Penopt.jl is a wrapper for the Penopt Optimizer.
It has two components:
- a thin wrapper around the complete C API
- an interface to MathOptInterface
The C API can be accessed via Penopt.penbmi
functions, where the names and
arguments are identical to the C API. See the /tests
folder for inspiration.
You can install Penopt.jl
through the
Julia package manager:
] add https://github.com/jump-dev/Penopt.jl.git
then open a terminal in the directory when Penopt is installed (find this directory by writing using Penopt; pathof(Penopt)
in a Julia session).
$ mkdir -p deps/usr/lib
$ cd deps/usr/lib
$ gcc -Wl,--no-undefined -shared -lm -lgfortran -lopenblas -llapack -o libpenbmi.so -Wl,--whole-archive /path/to/PENBMI2.1/lib/libpenbmi.a -Wl,--no-whole-archive
This will create a shared library libpenbmi.so
in the directory deps/usr/lib
.
Then create the following file deps/deps.jl
:
import Libdl
const libpenbmi = joinpath(dirname(@__FILE__), "usr/lib/libpenbmi.so")
function check_deps()
global libpenbmi
if !isfile(libpenbmi)
error("$(libpenbmi) does not exist, Please re-run Pkg.build(\"Penopt\"), and restart Julia.")
end
if Libdl.dlopen_e(libpenbmi) == C_NULL
error("$(libpenbmi) cannot be opened, Please re-run Pkg.build(\"Penopt\"), and restart Julia.")
end
end
You can test the installation with using Pkg; Pkg.test("Penopt")
in a Julia session.
We highly recommend that you use the Penopt.jl package with higher level packages such as JuMP.jl.
This can be done using the Gurobi.Optimizer
object. Here is how to create a
JuMP model that uses Gurobi as the solver.
using JuMP, Gurobi
model = Model(Gurobi.Optimizer)
set_optimizer_attribute(model, "PBM_MAX_ITER", 100)
set_optimizer_attribute(model, "TR_MODE", 1)

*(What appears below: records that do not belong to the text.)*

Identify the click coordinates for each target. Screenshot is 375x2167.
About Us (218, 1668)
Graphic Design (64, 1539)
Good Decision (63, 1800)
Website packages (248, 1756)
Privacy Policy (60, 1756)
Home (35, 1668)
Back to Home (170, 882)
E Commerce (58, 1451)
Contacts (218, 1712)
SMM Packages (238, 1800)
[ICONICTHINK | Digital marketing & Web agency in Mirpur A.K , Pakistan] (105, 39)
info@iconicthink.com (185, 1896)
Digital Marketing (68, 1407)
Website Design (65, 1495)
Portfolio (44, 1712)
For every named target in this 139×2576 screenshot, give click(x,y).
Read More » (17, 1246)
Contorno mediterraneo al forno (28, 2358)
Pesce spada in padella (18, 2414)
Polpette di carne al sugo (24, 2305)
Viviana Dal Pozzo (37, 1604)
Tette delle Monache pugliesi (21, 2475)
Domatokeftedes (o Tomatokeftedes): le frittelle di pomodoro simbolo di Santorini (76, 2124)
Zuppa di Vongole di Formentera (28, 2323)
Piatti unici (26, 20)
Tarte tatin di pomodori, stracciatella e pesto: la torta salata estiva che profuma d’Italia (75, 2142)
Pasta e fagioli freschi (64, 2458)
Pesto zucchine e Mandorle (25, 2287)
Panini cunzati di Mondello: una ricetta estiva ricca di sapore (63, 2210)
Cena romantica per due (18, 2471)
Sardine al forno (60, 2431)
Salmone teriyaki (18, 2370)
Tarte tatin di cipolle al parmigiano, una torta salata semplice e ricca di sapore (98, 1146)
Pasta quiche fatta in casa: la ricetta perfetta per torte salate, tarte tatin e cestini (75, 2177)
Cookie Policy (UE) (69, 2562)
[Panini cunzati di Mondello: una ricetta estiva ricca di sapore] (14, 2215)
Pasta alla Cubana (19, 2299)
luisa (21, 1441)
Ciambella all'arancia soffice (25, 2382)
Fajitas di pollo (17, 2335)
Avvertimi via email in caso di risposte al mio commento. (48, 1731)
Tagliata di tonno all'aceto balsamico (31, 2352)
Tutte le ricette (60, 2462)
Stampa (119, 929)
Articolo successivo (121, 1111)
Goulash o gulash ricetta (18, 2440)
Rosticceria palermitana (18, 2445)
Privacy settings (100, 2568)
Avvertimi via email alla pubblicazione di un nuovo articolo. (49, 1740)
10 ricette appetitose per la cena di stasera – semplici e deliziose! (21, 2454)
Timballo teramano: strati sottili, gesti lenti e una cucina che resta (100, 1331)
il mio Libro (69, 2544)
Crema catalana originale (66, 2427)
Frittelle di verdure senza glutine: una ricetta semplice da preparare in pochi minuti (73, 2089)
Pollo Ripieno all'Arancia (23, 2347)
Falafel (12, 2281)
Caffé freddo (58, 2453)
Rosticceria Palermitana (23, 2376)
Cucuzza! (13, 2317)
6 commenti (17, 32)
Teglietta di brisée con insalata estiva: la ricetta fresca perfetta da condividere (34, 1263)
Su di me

See the Penbmi Documentation for a list and description of allowable parameters.
For instance, here is how to solve the example of given in
PENBMI2.1/c/driver_bmi_c.c
with JuMP.
This is Example 3 of the Penbmi Documentation except that we add (x[1] - x[2])^2
in the objective.
using LinearAlgebra
using JuMP
import Penopt
model = Model(Penopt.Optimizer)
set_optimizer_attribute(model, "PBM_EPS", 1e-5)
set_optimizer_attribute(model, "PRECISION_2", 1e-6)
@variable(model, x[1:3])
@objective(model, Min, (x[1] - x[2])^2 + x[3])
@constraint(model, -0.5 <= x[1] <= 2.0)
@constraint(model, -3.0 <= x[2] <= 7.0)
A0 = [-10 -0.5 -2
-0.5 4.5 0
-2 0 0]
A1 = [ 9 0.5 0
0.5 0 -3
0 -3 -1]
A2 = [-1.8 -0.1 -0.4
-0.1 1.2 -1
-0.4 -1 0]
K12 = [0 0 2
0 -5.5 3
2 3 0]
@constraint(model, Symmetric(-A0 - x[1] * A1 - x[2] * A2 - x[1] * x[2] * K12 + x[3] * Matrix(I, 3, 3)) in PSDCone())
optimize!(model)
println(solution_summary(model))
You can get and set Penopt-specific attributes via JuMP as follows:
@show MOI.get(model, Penopt.NumberOfOuterIterations())
@show MOI.get(model, Penopt.NumberOfNewtonSteps())
@show MOI.get(model, Penopt.NumberOfLinesearchSteps())